The classifier performs well in the training set, but poorly (accuracy rate <70%) in the test set (step 12).

Potential solution

This is because the classifier was over-fitted. To address this issue, you could increase the regularization parameter value or select a simpler learning algorithm to reduce the model complexity. Alternatively, increase training set sample instance, or add a certain proportion (such as 10%) of random noise to the training set.

Problem 3

The classifier performs poorly (accuracy rate <70%) not only in the training set, but also in the test set (step 19).

Potential solution

This is because the classifier is not well fitted. Please increase the number of training sample instances, or optimize input features using biology knowledge, such as transforming gene features into pathway features through enrichment analysis. Alternatively, you could reduce the regularization parameter value or select more complex learning algorithms such as non-linear learning algorithm and neural network.

Problem 4

Expression levels of key feature genes were not detected in the test set samples (step 20).

Potential solution

Combine the training and test set samples to remove the batch effect and screen the highly variable genes during the data preprocessing analysis, and make sure that the gene detection depth is consistent in the training and test set samples (e.g., 50k reads per sample in scRNA-seq).

Problem 5

Installation error of R and Python packages (step 1).

Potential solution

Check whether the package version matches the R and Python versions as described in the protocol, and then configure the correct system environment according to the error message. Sometimes you need to contact your administrator to solve the environment problem.

Resource availability

Lead contact

Further information and requests for resources and reagents should be directly to and will be fulfilled by the lead contact, Y. James Kang (ykang7@uthsc.edu).

Materials availability

This study did not generate new unique reagents.

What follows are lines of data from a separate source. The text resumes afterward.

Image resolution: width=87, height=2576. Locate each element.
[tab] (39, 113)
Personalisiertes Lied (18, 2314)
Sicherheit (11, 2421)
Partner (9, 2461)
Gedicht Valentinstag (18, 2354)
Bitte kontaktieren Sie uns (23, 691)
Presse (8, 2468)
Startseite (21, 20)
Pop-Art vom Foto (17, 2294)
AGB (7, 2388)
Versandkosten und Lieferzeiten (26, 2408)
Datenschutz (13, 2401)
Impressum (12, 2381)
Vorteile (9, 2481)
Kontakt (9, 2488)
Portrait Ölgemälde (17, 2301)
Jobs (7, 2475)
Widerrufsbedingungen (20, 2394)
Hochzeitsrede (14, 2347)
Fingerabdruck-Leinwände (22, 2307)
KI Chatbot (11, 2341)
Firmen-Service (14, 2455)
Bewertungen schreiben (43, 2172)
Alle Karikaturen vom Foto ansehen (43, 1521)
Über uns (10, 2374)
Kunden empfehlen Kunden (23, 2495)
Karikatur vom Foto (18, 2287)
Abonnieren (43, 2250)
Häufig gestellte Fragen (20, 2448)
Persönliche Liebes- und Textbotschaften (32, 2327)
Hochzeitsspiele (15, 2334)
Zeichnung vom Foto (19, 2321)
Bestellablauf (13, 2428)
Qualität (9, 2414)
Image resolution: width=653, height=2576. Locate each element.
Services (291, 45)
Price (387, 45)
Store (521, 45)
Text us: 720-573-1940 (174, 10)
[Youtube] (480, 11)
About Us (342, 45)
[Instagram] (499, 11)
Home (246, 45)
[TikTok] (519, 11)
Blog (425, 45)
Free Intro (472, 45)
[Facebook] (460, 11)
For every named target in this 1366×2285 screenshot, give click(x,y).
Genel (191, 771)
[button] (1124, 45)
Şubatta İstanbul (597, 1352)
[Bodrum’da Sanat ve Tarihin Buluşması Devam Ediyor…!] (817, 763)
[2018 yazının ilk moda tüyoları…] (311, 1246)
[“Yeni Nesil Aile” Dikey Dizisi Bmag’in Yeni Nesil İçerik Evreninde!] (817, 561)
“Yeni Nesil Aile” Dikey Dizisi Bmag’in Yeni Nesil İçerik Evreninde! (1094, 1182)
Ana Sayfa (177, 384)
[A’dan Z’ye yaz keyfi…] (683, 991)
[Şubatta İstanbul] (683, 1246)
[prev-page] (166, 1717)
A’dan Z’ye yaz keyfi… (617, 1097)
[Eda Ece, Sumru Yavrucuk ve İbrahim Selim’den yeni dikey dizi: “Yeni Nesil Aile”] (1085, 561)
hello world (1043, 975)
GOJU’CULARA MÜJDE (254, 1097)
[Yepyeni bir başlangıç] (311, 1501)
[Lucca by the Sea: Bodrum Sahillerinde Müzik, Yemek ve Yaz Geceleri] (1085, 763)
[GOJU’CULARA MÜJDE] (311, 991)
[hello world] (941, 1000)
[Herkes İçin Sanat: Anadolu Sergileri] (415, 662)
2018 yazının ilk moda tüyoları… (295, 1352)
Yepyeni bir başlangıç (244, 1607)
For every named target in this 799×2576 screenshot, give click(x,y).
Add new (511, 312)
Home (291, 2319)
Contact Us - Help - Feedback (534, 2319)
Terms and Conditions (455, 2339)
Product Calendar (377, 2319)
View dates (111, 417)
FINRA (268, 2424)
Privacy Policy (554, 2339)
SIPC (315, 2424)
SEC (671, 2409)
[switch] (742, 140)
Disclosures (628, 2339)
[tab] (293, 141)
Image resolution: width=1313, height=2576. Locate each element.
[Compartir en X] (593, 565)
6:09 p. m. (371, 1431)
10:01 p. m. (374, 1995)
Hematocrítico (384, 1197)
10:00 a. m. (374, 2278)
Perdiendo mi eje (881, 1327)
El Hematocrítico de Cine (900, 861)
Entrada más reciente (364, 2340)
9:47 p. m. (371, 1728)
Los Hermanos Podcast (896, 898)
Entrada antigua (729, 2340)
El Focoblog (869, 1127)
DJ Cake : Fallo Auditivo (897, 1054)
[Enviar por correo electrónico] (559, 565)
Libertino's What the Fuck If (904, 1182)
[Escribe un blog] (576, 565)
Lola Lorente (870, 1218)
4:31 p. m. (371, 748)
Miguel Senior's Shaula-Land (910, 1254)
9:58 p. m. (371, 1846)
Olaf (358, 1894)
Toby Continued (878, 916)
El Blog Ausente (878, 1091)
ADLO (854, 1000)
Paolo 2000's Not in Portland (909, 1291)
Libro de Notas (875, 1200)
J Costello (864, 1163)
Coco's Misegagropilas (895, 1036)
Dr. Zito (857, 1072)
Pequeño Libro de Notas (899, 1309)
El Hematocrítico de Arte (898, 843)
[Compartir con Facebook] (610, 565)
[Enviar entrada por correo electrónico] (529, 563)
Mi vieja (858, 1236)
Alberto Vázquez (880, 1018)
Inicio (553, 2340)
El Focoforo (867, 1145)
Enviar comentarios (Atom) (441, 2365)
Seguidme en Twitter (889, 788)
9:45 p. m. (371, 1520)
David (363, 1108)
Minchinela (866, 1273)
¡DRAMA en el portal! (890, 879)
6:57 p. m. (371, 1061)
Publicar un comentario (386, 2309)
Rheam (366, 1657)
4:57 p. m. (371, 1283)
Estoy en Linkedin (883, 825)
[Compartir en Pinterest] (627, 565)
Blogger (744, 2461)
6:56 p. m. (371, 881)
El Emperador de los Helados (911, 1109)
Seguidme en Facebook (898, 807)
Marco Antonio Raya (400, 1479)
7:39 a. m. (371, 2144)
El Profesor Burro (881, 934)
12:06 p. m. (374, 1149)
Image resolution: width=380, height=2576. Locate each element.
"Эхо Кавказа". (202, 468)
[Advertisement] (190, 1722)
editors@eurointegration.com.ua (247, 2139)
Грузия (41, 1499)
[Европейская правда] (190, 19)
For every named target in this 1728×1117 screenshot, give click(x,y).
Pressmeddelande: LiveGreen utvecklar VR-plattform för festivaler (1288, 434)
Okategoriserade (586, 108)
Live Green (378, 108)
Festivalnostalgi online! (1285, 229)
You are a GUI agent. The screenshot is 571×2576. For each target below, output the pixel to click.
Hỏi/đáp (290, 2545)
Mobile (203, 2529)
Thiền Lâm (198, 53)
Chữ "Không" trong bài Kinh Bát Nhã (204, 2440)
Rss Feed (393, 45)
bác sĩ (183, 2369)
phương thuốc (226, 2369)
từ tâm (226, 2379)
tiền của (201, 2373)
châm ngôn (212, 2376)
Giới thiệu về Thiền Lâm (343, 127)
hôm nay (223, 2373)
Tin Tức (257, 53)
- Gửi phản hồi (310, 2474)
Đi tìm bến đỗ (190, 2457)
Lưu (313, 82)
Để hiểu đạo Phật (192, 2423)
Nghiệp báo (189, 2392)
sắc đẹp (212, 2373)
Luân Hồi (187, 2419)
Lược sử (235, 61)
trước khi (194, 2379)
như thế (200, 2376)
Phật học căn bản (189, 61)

Data and code availability

The accession number for the single-cell RNA-seq data reported in this paper is GSA-Human: HRA003811 at GSA-Human (https://ngdc.cncb.ac.cn/gsa-human/) , which is the same as the sequencing data used in our published article.¹ The scripts "RandomSelectCellsAndHVG2000Exp.pl" and "add_typeToinput.pl" have been deposited to Zenodo Database: https://doi.org/10.5281/zenodo.7672376 and other code has been provided in the 'Step-by-step method details' section. Any additional information required to reanalyze the data reported in this paper can be obtained from the lead contact upon request.